● **Required action**:
In the listing that follows, the lines starting at the one containing "Inizia (687, 598)" and ending at the one containing "BayRidge Hospital (426, 754)" are to be returned exactly, both boundary lines included, and no others.

● **The data**:

━━━━━━

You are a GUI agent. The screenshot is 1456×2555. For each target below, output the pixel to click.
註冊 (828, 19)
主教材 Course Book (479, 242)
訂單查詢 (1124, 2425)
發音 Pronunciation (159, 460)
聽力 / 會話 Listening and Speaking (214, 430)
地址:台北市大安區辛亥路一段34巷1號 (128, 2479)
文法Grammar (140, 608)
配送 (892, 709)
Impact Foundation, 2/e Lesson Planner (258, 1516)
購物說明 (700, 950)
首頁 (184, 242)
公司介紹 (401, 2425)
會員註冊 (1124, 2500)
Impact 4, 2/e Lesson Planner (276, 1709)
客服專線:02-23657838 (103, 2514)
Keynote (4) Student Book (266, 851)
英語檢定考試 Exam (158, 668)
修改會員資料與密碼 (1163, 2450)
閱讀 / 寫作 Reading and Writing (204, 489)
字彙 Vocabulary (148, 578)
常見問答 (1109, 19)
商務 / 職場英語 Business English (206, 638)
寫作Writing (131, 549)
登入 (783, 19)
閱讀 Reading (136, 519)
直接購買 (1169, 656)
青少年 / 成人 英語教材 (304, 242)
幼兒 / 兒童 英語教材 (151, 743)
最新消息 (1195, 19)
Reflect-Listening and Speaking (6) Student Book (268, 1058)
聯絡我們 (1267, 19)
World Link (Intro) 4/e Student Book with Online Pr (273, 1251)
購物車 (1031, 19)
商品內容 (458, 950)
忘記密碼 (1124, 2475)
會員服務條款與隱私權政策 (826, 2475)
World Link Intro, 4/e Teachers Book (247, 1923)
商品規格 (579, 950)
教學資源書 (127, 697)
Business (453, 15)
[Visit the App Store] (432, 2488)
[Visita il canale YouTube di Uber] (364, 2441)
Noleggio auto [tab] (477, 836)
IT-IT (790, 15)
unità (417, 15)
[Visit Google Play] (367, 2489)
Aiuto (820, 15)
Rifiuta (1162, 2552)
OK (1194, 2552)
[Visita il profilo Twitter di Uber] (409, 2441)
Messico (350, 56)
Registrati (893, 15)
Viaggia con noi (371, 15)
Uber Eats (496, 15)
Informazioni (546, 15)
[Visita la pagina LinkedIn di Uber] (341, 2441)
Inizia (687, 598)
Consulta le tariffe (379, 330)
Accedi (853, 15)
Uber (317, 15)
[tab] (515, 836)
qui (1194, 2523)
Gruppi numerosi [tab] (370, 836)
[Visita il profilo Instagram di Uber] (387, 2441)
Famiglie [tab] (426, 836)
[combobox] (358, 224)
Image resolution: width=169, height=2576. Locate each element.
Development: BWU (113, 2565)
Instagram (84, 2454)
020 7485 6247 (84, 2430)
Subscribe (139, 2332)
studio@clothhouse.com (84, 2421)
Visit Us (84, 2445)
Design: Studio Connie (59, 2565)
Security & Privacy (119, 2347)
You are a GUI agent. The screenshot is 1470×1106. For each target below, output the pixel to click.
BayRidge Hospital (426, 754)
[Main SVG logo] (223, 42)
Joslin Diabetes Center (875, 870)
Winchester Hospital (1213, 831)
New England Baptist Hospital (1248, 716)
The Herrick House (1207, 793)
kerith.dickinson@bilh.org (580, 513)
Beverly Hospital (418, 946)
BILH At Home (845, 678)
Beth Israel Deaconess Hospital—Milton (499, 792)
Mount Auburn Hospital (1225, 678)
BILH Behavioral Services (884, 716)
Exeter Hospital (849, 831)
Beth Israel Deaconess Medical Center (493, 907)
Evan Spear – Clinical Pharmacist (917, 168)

━━━━━━

● **Task answer**:
Inizia (687, 598)
Consulta le tariffe (379, 330)
Accedi (853, 15)
Uber (317, 15)
[tab] (515, 836)
qui (1194, 2523)
Gruppi numerosi [tab] (370, 836)
[Visita il profilo Instagram di Uber] (387, 2441)
Famiglie [tab] (426, 836)
[combobox] (358, 224)
Image resolution: width=169, height=2576. Locate each element.
Development: BWU (113, 2565)
Instagram (84, 2454)
020 7485 6247 (84, 2430)
Subscribe (139, 2332)
studio@clothhouse.com (84, 2421)
Visit Us (84, 2445)
Design: Studio Connie (59, 2565)
Security & Privacy (119, 2347)
You are a GUI agent. The screenshot is 1470×1106. For each target below, output the pixel to click.
BayRidge Hospital (426, 754)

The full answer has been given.